I have never attended a writing festival before. There was always an excuse. I didn’t have money to spend on such an extravagance, I wasn’t a proper writer (this one worked for many years until I actually got an agent in 2019), I didn’t have time, between renovations, working and looking after holiday makers (this one still works, I’m afraid but who ever has any time, you have to make time!). Even the night before, after a small argument with my husband, I decided that I wasn’t going to the festival just to spite him. I envisaged how miserable that would make me but, as I tossed and turned in my bed, I figured it was worth the sacrifice. Fortunately, in the morning, he told me I was being silly and drove me to the airport.
Once all my fears and excuses dealt with, I got on my way to Yorkshire (another first!).
What followed I can only describe as a whirlwind of energy I barely had time to stop and think about.
I knew that attending the Jericho Writers York Festival of Writing 2022 was a huge milestone for me. I just didn’t realise it was going to deliver so much more than I expected.
Here are the most important things I am taking away from the experience:
I simply hadn’t realised how starved I was for connection with like-minded people, especially since living in France. We all know that writing is a solitary activity and that talking about writing to our family and friends can sometimes seem pretentious and contrived. Constantly talking to my fellow attendees about our writing projects until my jaws hurt and not feeling guilty about it, has given me so much energy, I feel I can ride on for the rest of the year.
As part of our festival ticket, we were also given two 1-2-1 sessions with agents and editors of our choice. I already knew from the lovely rejections I had been accumulating since last year that my second book needed some revising, I just didn’t know where to go next. I picked one editor (Holly Dawson) and one agent (Ciara Finan from Curtis Brown). They both gave me fantastic points on how to progress with my book and, more so, reassured me that I was very close. Now, that’s an outcome I did not expect. Unlike like many of my fellow writers, I wasn’t there to pitch. I knew my book needed work. I just hoped it wouldn’t be too much!
Like in any social circumstance, people are naturally drawn to each other and I’m delighted to say that I’ve also made a few friendships. Which is ridiculous when you think about how many people were in attendance (a few hundred) and we only had 2 days to talk about our books, dogs, cats and favourite colours.
Who doesn’t like a classroom? At least I do! I was so excited that I was back at Uni (well, sort of!) being taught my favourite subject: the craft of writing. And the classes were jam packed with juicy information. More so, some of us even got to drain the wonderful Jo Unwin out of every single ounce of information she had in her. Jo, forgive us! We were greedy. You were amazing!

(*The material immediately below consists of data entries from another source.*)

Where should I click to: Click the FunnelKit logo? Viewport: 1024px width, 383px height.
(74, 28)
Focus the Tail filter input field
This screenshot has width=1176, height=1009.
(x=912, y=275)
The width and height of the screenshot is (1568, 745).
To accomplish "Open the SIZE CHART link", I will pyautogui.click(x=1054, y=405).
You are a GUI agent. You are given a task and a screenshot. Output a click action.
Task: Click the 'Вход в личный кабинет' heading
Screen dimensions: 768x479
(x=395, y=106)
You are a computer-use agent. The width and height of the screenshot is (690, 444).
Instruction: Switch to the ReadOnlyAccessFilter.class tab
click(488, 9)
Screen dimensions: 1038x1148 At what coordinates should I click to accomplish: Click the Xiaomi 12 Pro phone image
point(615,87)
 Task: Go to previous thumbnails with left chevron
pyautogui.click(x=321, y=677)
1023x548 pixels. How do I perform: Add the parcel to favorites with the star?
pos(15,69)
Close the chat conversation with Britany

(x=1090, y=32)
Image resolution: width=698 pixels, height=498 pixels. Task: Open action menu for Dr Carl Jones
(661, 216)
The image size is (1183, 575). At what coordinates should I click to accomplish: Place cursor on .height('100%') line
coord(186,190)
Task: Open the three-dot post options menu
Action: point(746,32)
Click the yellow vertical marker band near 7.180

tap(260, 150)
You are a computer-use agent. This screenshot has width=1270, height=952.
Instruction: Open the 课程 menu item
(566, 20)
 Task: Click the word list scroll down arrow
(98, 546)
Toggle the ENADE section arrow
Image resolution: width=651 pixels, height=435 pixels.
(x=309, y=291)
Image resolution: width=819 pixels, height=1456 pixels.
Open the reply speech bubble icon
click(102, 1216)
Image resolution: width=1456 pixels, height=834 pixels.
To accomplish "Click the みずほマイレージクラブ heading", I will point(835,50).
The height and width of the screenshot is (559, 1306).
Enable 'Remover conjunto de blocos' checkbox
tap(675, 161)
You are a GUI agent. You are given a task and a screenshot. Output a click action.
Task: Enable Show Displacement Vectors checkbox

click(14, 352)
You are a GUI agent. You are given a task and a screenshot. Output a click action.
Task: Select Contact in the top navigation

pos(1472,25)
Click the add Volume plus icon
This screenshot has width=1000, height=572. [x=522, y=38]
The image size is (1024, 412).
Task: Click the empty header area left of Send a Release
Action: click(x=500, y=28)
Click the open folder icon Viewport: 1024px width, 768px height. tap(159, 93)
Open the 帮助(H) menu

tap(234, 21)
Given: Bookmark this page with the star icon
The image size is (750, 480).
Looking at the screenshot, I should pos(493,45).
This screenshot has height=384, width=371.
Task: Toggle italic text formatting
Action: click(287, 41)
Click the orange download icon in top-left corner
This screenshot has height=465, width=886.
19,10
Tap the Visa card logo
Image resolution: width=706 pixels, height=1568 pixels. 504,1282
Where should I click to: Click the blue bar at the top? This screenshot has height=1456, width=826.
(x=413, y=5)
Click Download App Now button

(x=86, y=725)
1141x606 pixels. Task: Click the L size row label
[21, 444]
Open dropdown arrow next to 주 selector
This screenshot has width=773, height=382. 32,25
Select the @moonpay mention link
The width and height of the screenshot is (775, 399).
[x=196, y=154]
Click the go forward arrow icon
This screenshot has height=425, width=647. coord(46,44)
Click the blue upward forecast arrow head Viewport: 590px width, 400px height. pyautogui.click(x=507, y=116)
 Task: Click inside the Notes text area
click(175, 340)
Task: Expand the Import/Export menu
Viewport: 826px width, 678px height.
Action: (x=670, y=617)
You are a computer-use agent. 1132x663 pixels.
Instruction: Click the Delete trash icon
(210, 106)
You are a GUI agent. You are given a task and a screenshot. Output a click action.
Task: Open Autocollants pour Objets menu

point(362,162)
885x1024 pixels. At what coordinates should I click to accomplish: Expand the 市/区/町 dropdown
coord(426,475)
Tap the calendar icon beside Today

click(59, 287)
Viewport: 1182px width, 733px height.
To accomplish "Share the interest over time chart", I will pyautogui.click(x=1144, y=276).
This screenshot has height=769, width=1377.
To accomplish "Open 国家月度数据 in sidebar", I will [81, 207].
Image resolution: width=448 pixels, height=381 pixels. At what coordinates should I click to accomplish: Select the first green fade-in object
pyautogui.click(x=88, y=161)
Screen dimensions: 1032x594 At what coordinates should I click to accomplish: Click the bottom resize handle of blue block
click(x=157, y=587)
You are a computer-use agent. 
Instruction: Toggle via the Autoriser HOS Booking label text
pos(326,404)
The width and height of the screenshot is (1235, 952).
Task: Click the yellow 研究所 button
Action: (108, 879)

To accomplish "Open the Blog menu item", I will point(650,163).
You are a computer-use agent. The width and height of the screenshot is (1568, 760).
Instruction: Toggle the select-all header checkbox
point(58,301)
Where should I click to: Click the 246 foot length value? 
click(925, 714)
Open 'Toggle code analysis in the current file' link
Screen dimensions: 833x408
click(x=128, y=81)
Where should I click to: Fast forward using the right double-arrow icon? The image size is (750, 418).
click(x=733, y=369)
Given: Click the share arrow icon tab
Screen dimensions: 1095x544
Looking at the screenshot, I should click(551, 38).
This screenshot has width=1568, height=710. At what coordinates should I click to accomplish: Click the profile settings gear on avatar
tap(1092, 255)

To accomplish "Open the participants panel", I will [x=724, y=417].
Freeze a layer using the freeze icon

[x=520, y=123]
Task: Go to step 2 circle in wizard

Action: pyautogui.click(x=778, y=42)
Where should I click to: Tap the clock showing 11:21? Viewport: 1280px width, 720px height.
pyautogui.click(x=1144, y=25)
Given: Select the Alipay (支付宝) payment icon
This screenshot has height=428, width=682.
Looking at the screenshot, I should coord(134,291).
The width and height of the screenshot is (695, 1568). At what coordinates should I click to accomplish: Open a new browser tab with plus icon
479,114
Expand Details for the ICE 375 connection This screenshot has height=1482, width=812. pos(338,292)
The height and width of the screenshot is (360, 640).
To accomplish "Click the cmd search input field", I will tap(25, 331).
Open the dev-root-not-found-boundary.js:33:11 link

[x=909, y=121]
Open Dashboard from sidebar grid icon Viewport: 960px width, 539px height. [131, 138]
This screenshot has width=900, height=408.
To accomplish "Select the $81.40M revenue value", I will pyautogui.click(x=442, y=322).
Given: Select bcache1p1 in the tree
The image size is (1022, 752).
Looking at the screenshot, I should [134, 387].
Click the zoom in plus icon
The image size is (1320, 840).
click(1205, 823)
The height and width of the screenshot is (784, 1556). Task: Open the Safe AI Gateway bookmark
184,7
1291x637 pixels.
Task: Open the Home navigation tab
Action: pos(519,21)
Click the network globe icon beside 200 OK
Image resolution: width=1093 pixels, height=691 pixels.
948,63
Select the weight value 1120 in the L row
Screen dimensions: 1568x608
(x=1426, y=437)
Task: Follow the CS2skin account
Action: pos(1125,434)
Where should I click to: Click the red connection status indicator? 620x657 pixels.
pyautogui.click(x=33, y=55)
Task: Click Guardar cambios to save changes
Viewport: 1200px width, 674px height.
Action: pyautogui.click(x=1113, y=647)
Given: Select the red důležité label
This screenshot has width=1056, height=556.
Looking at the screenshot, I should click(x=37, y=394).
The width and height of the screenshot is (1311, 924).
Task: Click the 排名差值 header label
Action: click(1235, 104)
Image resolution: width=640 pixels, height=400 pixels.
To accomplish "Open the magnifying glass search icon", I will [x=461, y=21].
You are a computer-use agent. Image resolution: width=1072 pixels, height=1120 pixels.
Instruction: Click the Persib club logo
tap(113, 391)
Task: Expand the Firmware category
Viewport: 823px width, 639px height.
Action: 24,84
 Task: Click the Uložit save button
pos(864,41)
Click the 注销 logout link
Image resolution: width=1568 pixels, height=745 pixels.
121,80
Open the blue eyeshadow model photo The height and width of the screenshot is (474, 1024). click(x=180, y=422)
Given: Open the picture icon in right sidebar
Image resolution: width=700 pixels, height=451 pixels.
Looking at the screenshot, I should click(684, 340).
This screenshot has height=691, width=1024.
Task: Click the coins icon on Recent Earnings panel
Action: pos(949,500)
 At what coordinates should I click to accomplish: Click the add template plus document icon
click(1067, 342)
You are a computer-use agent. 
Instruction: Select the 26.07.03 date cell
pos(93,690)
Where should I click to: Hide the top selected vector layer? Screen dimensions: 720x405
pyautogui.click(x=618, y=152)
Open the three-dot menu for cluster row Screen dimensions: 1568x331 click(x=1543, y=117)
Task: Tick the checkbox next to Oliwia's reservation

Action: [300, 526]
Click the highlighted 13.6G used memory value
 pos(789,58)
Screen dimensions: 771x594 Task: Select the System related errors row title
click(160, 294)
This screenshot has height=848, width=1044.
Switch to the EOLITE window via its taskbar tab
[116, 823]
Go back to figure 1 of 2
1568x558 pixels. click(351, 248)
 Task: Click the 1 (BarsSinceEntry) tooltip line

We’ve been told to bring our party shoes but I honestly did not expect to have just as much fun as I did. There was dancing, excellent food and service, some very good outfits and an empty bar by the end of it. Let’s just say I will have to mend my shoes…
The morale of the story is that it’s never too late to start (whatever it is you have never done before!). And by God, don’t listen to all those fears in your head. As the marvelous writer Elizabeth Gilbert famously said, fear is not the one driving your car. You are!